=== Text provided ===

Peter Finch asked all Americans to open their windows and shout, “I’m mad as hell and I’m not gonna take it anymore.” Excuse us a second…

Arthur Jensen (Ned Beatty), president of a conglomerate so vast that its name (like Tenneco) conveys no impression of its interests, projects his voice through a large, empty barrel to inform us that the human race is rapidly being replaced by humanoids. Perhaps that is why Sidney Lumet, director of Network, has encouraged his cast to perform as though everything they know about being men and women they have learned at second hand. They may not be robots, but they sure as hell are hams.

And Max Schumacher (William Holden), a TV news chief who can remember all the way back to the golden age of Ed Murrow, keeps complaining that his life is shaping up into a situation soaper. So we mustn’t complain that Paddy Chayefsky’s screenplay is a primitive handkerchief wringer that would have opened on the neighborhood circuits but for the fact of its extreme boldness. I turn, then, to that.

Part of the boldness resides in having the characters dash about shouting “fuck” and “shit” at one another as though they had coined the words. The more serious part is the film’s thesis that television is becoming a great beast, besotted by audience ratings and funded with petrodollars, that is wielding the scalpel of raw sensation to decerebrate the lot of us. The plot, as briefly as I can state it, is as follows:

When the film opens, Howard Beale (Peter Finch) has been told that he is through as anchorman of the evening news show because his rating has fallen to a point deemed unsatisfactory by Frank Hackett (Robert Duvall), hatchetman in residence for “Mr.” Jensen, whose enigmatic holding company has recently “acquired” ‘the network. That evening, Beale announces on the air that he has been fired, that life has accordingly turned to ashes on his lips and that, on camera the following night, he will blow out his brains. Having sobered up—I hate to say it, but Beale has been hitting the bottle—he expresses penitence and begs to go on one last time to apologize for his foolish flight of melodrama. It is granted, but instead of apologizing, Beale lashes out at all we hold dear in capitalist society, making liberal use of the words quoted above. Sensation! And a very high rating.

=== Material provided ===

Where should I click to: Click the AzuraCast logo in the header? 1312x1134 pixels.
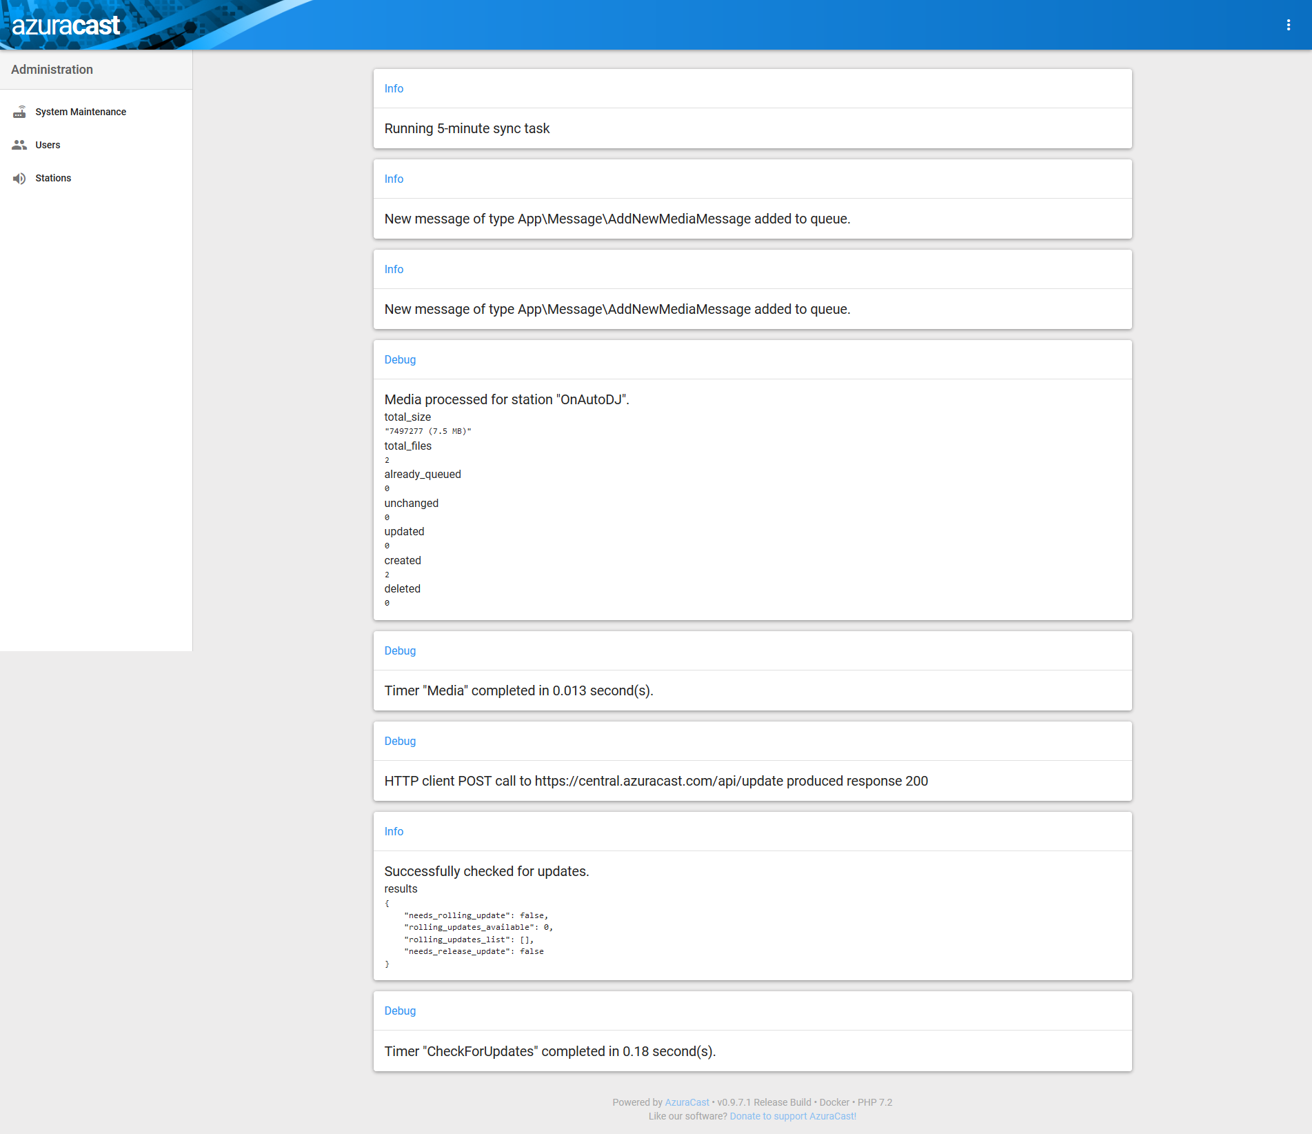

===

Exercises =
[a] In the review of Network, which actor plays Max Schumacher?
[b] Carry the review of Network forward from its final sentence.

Answers per task =
[a] William Holden

[b]
Diana Christensen (Faye Dunaway), a representative of the new ruthless generation at the network, senses that the public has become an army of jackals, hungry for the bloody meat of public disaster. She demands to be given control of the news program, which she will convert into a witches’ coven, with Beale as the presiding warlock. And poor Beale, who is by now hearing voices and trotting about town in his pajamas, turns “news” into the biggest sensation on the air—an easy rival of Ms. Christensen’s other brainstorm, a series of specials in which the Ecumenical Liberation Army really shoots down bank clerks and other oppressors of the poor and underprivileged.

But then the quite gaga Jensen (derangement is the leitmotif of this film) gives Beale that pep talk through a barrel and the bemused commentator begins preaching the happy humanoid gospel (eat, drink, and be sedated) of the multinational church. Unhappily, the public does not cotton to the notion that it should be glad to surrender whatever soul it has, and Beale’s rating again begins to slide. Hackett says the revivalist must go; no, says Jensen, he must stay and to hell with the ratings (God blasphemes). Frustrated and inflamed, the hatchetman decides that Beale must be murdered, and Christensen, exceedingly high on audience projections, springs forward to announce that the Ecumenicals will carry out “the contract,” live and coast to coast. So they do—and as someone remarks at the end, it is the first time in TV history that a man has been killed for his lousy rating. There is a subplot involving Schumacher and Christensen, but it is pure, soap and beneath comment.

So is this a slashing comment on network television and therefore exceedingly bold? Not by a country mile. There is plenty wrong with television, plenty to satirize. But Network prudently misses the point, dishing up an outrageous razzle-dazzle stew that will ruffle no network feathers and delight popular audience that enjoys being titillated by improbable threats.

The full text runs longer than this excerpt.